Early and personal life 
Rodríguez was born in Arlington, Texas, to Maribel Rivera and Baseball Hall of Famer Iván Rodríguez. His father spent 21 years in Major League Baseball (MLB), won 13 Gold Gloves, and was a 14-time All-Star. He has three siblings. He grew up in Texas, and at age 10 moved to Florida, where he later on attended Monsignor Edward Pace High School in Opa-locka, Florida, and transitioned from catcher and played center field and pitched for the baseball team. 

Rodríguez likes to cook and mostly cooks the Puerto Rican food he grew up with. He also likes video games, including Fortnite. Rodríguez is married to Ashley Negrón, whom he met in 2015 at a basketball game in Puerto Rico. He is an avid Batman fan and has a Batman tattoo on his forearm.

Career

Minnesota Twins 
The Minnesota Twins selected Rodríguez in the sixth round of the 2011 MLB draft as an outfielder, and he signed for a $130,000 signing bonus. After he batted .216 with six home runs in 352 at bats at the Rookie-level in Minor League Baseball over his first three professional seasons, the Twins converted him into a pitcher in 2014. He was 2–2 with a 1.05 ERA in 17 relief appearances for the Elizabethton Twins. In 2015, Rodríguez had a 6–3 win–loss record and a 2.85 ERA with 61 strikeouts in 12 games started for Elizabethton, and was named the league's Pitcher of the Year. He also played in three games for the Cedar Rapids Kernels and Fort Myers Miracle. The next season, he pitched for Cedar Rapids, where he had a 4–11 win–loss record and a 5.08 ERA, and for Fort Myers where he pitched to a 1–2 record with a 2.56 ERA. During the 2016–17 offseason, he pitched for the Indios de Mayagüez of the Puerto Rican Professional Baseball League, and then pitched for the Criollos de Caguas in the 2017 Caribbean Series. He was named to the Puerto Rican national baseball team's roster for the 2017 World Baseball Classic. In 2017, he pitched for both Fort Myers and the Chattanooga Lookouts where he compiled a combined 10–6 record and 3.27 ERA in 26 games (24 starts) between both teams.

San Francisco Giants
Rodríguez signed a minor league contract with the San Francisco Giants organization for the 2018 season. He began the season with the Sacramento River Cats of the Class AAA Pacific Coast League. Rodriguez had a 4–1 win–loss record and a 3.40 ERA before the Giants promoted him to the major leagues on May 28.

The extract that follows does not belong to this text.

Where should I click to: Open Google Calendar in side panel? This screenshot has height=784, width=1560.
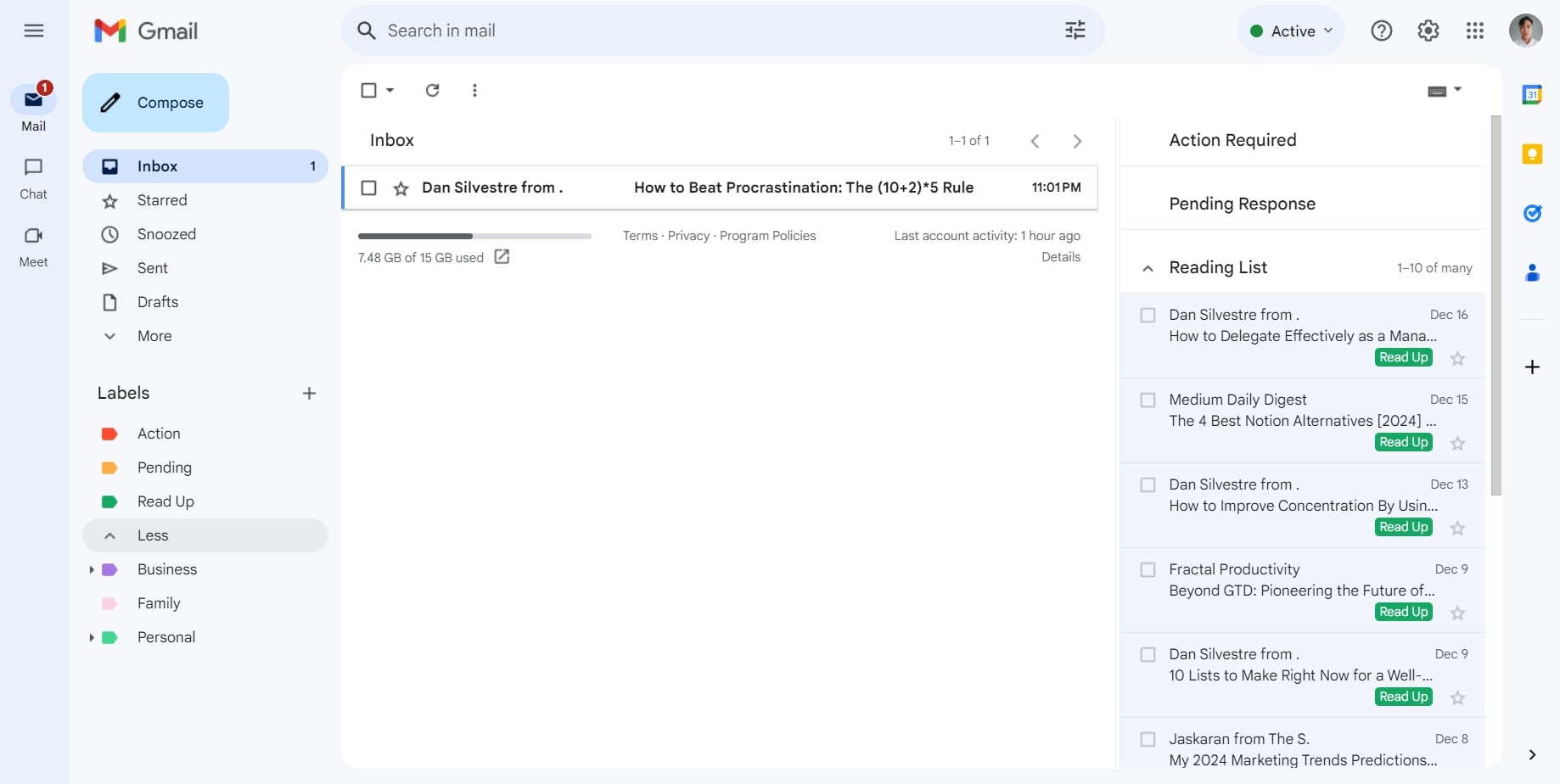[x=1531, y=94]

Rodríguez made his major league debut in relief of Jeff Samardzija on May 29, 2018 against the Colorado Rockies. During the game, he pitched  innings and  hit an RBI double. Rodríguez has a successful rookie year with the Giants with a 6–4 record and 2.81 earned run average in 31 games. As a starter, he allowed 3 runs or less in 16 of his 19 starts and pitched 5 or more innings in 17 of his 19 starts.

Rodríguez struggled during the early portion of the 2019 season and was sent down to the Triple-A Sacramento River Cats. He was recalled and sent back down to Sacramento several times during the season and pitched in relief and made spot starts for the Giants. For the season, with Sacramento and San Jose he was 3–0 with a 3.67 ERA in seven starts in which he pitched 34.1 innings and struck out 37 batters. With the Giants, he was 6–11 with a 5.64 ERA and pitched in 28 games (16 starts) in which he pitched 99 innings.

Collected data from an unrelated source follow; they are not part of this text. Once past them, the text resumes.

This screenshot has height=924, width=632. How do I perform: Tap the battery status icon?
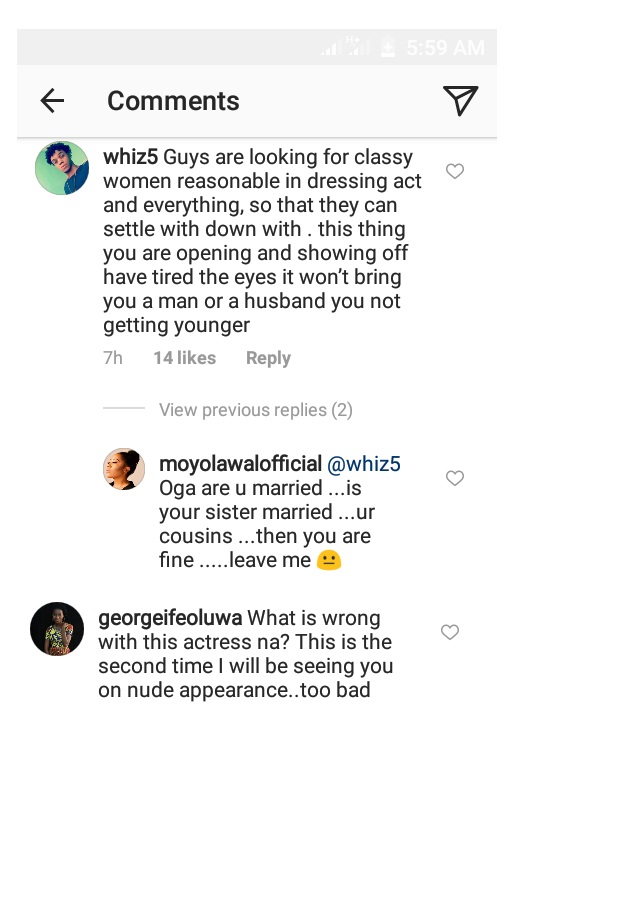[x=387, y=48]
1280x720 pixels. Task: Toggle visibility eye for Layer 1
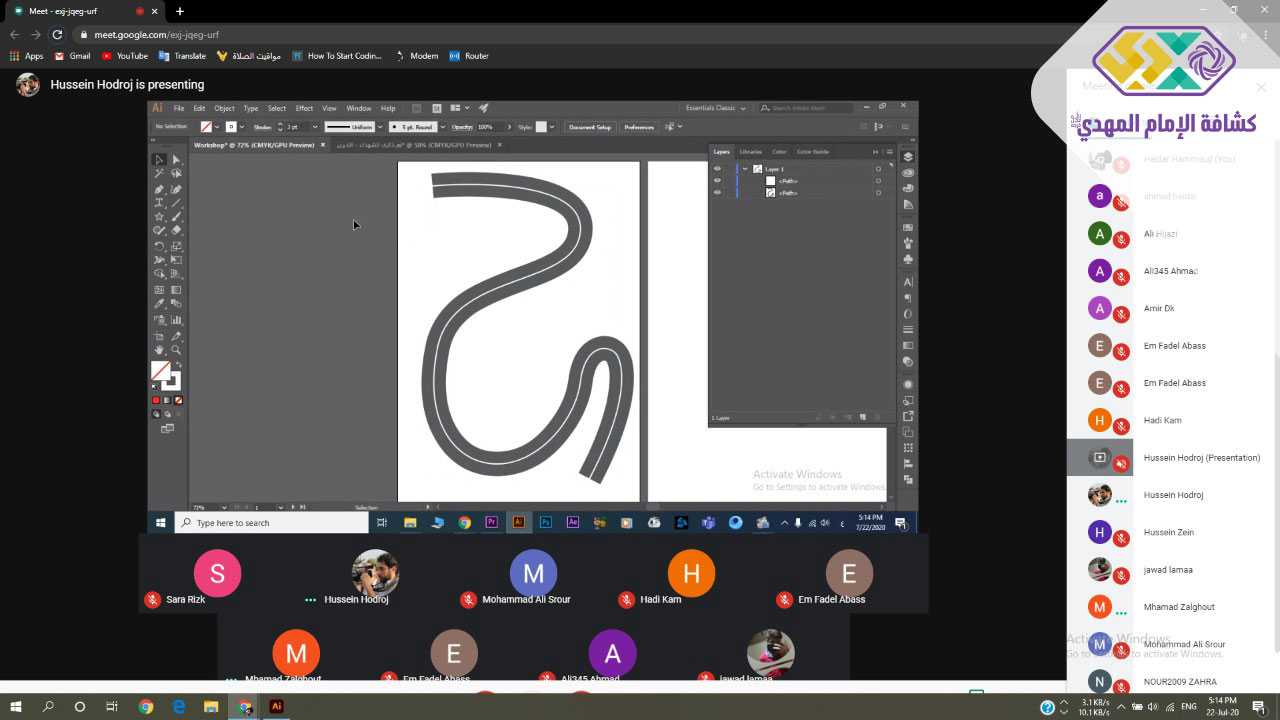717,169
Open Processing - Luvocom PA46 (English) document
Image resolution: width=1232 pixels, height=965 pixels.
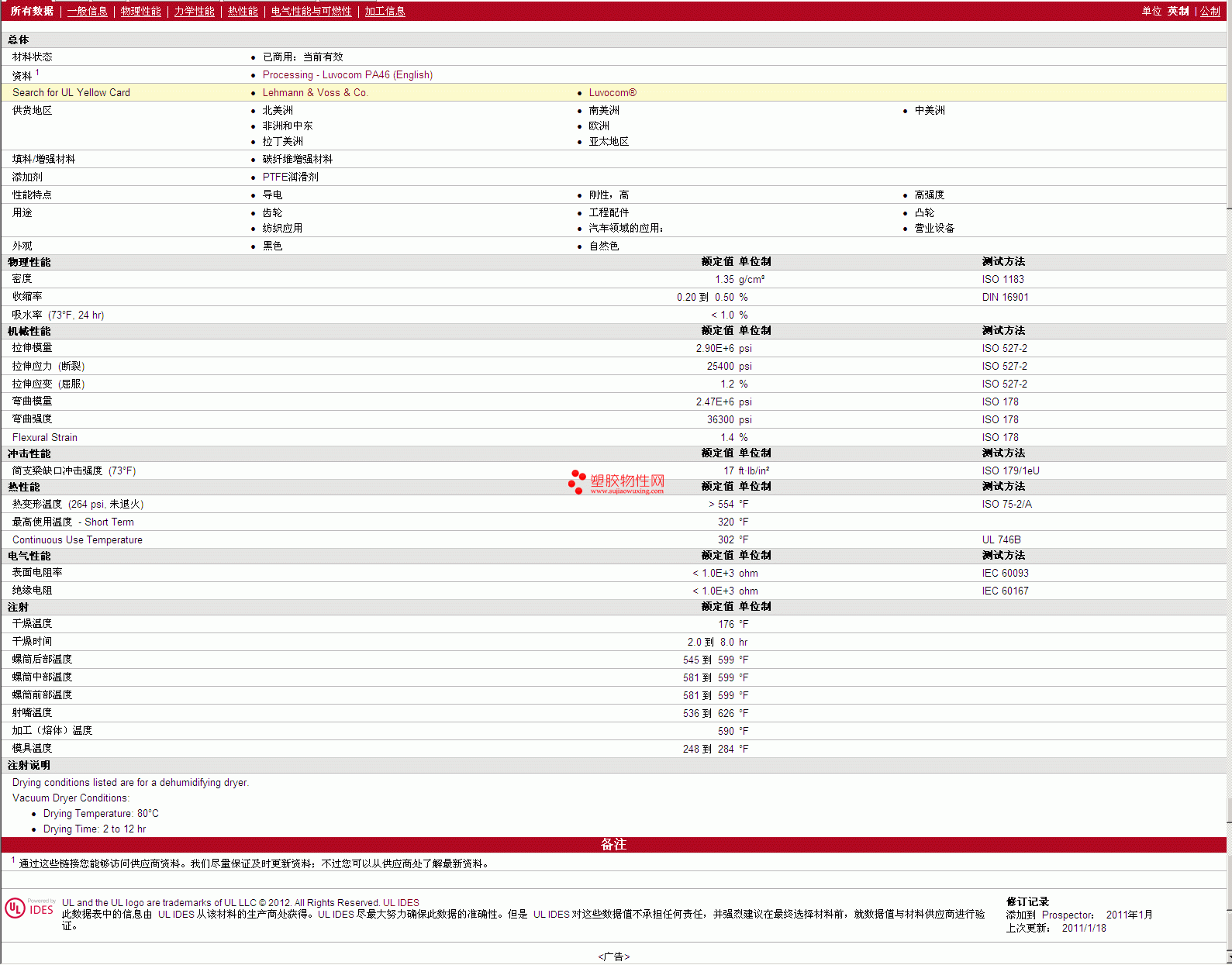(x=347, y=74)
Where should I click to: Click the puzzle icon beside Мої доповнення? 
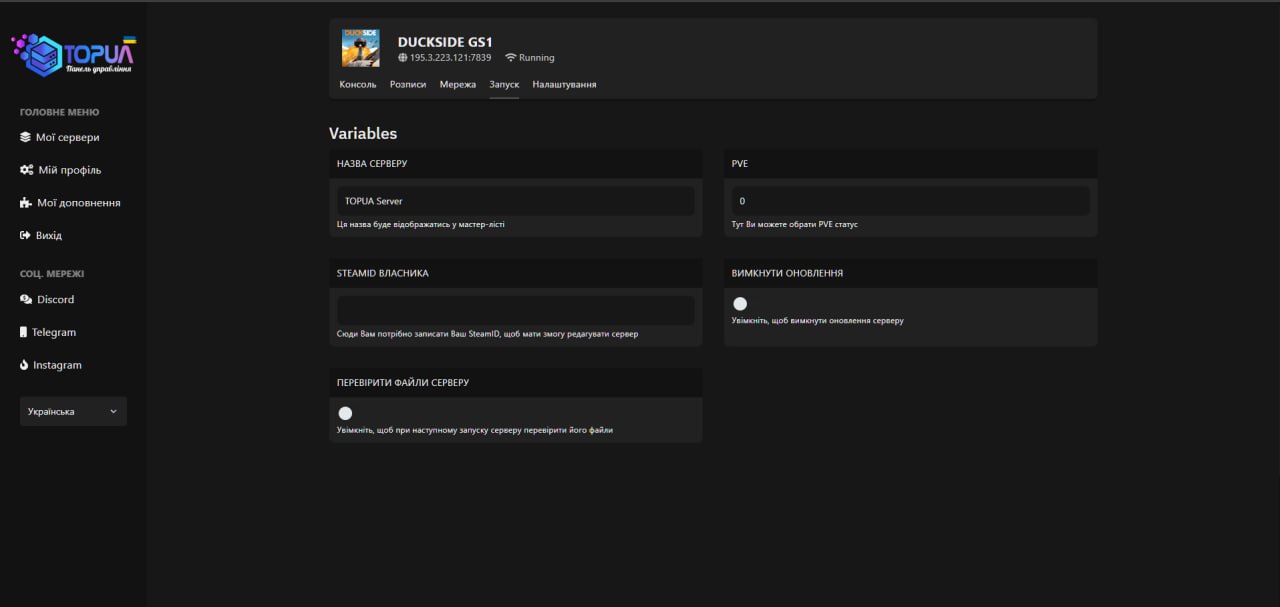click(x=27, y=203)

In the 2020 season, Rodríguez only pitched in two games before being designated for assignment on August 26, 2020, to make space for Joey Rickard on the roster.

Detroit Tigers
On August 31, 2020, the Detroit Tigers claimed Rodríguez off waivers from the San Francisco Giants. On October 27, 2020, Rodríguez was outrighted off of the 40-man roster, without having made an appearance for Detroit. He became a free agent on November 2, 2020.

Colorado Rockies 
On November 9, 2020, Rodriguez signed a minor league contract with the Colorado Rockies organization that included an invitation to spring training.
Rodriguez spent the 2021 season with the Triple-A Albuquerque Isotopes, making 22 appearances, going 4–6 with a 6.72 ERA and 87 strikeouts. He became a free agent following the season.

Minnesota Twins (second stint)
On January 12, 2022, Rodriguez signed a minor league contract with the Minnesota Twins. The Twins promoted him to the major leagues on April 13. In his only appearance, Rodríguez allowed three runs on four hits and three walks while striking out two against the Los Angeles Dodgers. He was designated for assignment on April 15 after Kyle Garlick was added to the roster. He was sent outright to the Triple-A St. Paul Saints the next day. He elected free agency on October 6, 2022.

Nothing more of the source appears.